La victoire du chef de la junte militaire est présentée comme sans surprise par ses soutiens. La coalition formée de plus de 200 organisations, pas moins, dans la mouvance de l’ex-parti au pouvoir, le MPS, aurait permis « un maillage territorial et social sans concurrence », assure-t-on dans l’entourage du jeune Mahamat. Ces courtisans zélés en profitent au passage pour tacler Succès Mara ce « président des réseaux sociaux », et les Transformateurs, plus « populistes que populaires. »
Des chiffres impossibles pour l’opposant, qui se prévaut de la « vérité des urnes » compilée sur une plateforme nourrie par des « observateurs citoyens », et qui selon lui « consacre la victoire dès le premier tour de l’espérance sur le passé ». Il dénonce une « inversion des choses et des chiffres ».
« Je gagne ou je gagne »
La difficulté de l’exercice, c’est que Mahamat Idriss Deby n’a pas prévu autre chose que sa victoire au scrutin présidentiel. En amont des opérations de vote, il déroule progressivement l’agenda qui devrait le conduire à cette victoire. Il a ainsi choisi de porter à tête de l’Agence nationale de gestion des élections (ANGE), Ahmat Batchiret, un cacique du régime de son père. Le choix de porter cet homme réputé pour sa loyauté envers le clan Deby procède d’un calcul méticuleux qui pourrait se révéler très utile.
Afin de sécuriser sa victoire et de lui conférer le vernis juridique qui lui donnera le moment venu une légitimité, Mahamat a porté à la tête de la Cour constitutionnelle, juridiction en charge du contentieux électoral, Jean-Bernard Padaré, un ancien ministre de la Justice de son père. Signe de sa forte proximité avec Mahamat, Padaré, qui était il y a encore peu un des porte-parole du Mouvement patriotique du salut (MPS), était assis au premier rang du public présent à N’Djamena à la cérémonie de dédicace du livre autobiographique de Mahamat Idriss Deby « De Bédouin à président ».
L’agenda de la victoire programmée de Mahamat repose en outre sur la compromission de toutes les principales forces politiques du Tchad.
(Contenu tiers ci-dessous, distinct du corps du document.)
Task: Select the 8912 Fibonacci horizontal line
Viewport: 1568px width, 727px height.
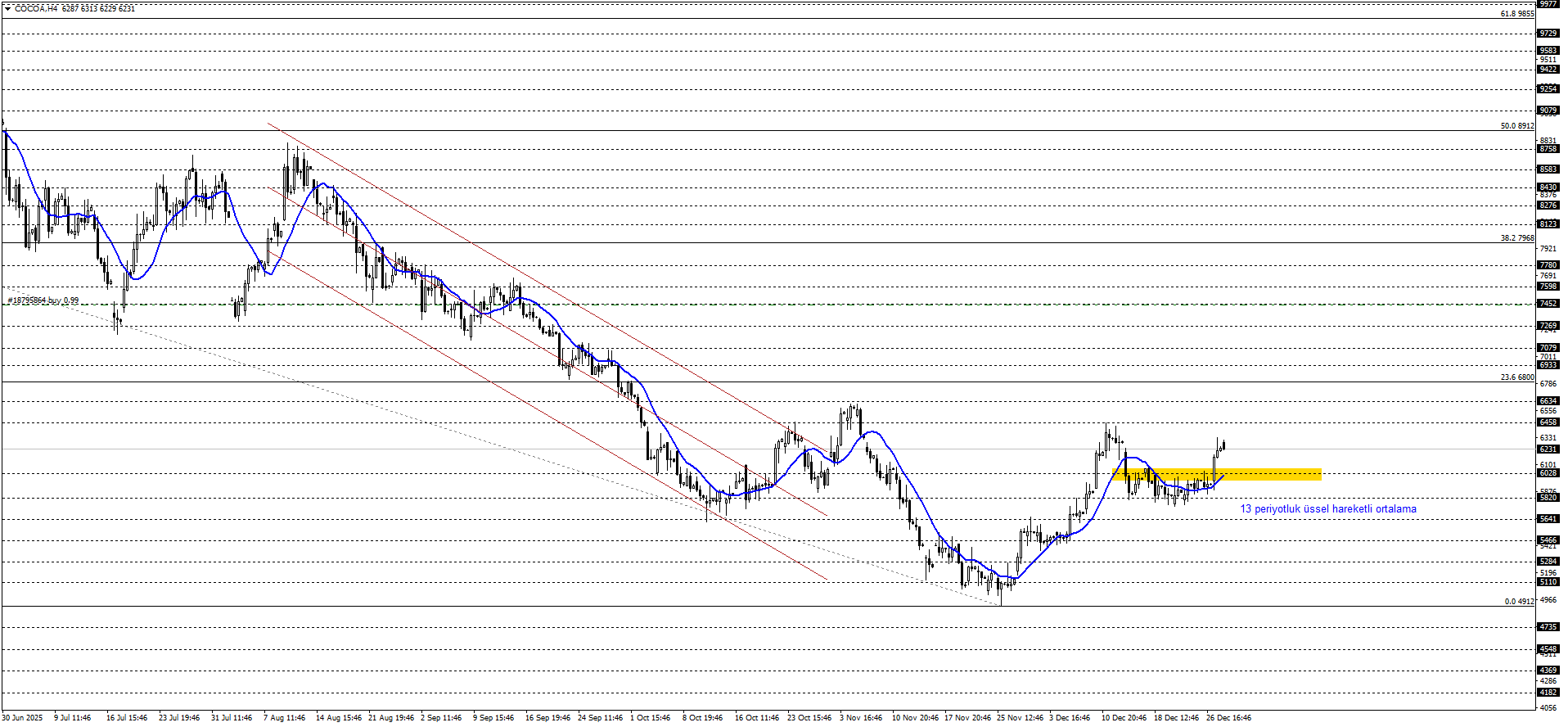Action: 737,131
En échange de la nomination de Saleh Kebzabo au poste de Médiateur de la république, après il a été PM de Transition, son parti Union nationale pour la démocratie et le renouveau (UNDR) a choisi de rallier la candidature du Mahamat Idriss Deby et donc de ne pas avoir son propre candidat. Même démarche pour le Parti pour les libertés et le développement (PLD), fondé par Ibni Oumar Mahamat Saleh tué en 2008 sous Deby père, qui a renoncé à avoir son propre candidat, son leader Ahmat Alhabo ayant hérité du maroquin de Secrétaire général de la présidence du Tchad, avec rang de ministre d’Etat.
Pour compléter sa stratégie de victoire, Mahamat s’est assuré de l’élimination par la Cour constitutionnelle de plusieurs candidats nordistes qui auraient pu disputer le même électorat que lui lors du scrutin présidentiel. Le scénario de la victoire de Deby fils a donc été élaboré avec la même précision qu’un plan d’état-major d’une armée en conflit.
Au bord du précipice
À deux reprises au moins, le Tchad s’est retrouvé au bord du précipice ces dernières années. Sans commandant en chef du jour au lendemain, dans un contexte régional où subsistent des foyers d’insécurité préoccupants, s’est ajoutée une crise politique intérieure depuis la clôture des assises du Dialogue national inclusif et souverain en octobre 2022. Certes, une période d’accalmie aura suivi le retour au bercail du leader des Transformateurs, Succès Masra, nommé à la primature à la tète d’un nouveau gouvernement d’union nationale. Mais les récents événements tragiques du 28 février 2024 sont venus noircir le tableau d’un pays s’acheminant vers des échéances électorales apaisées sous le regard bienveillant de la France d’Emmanuel Macron.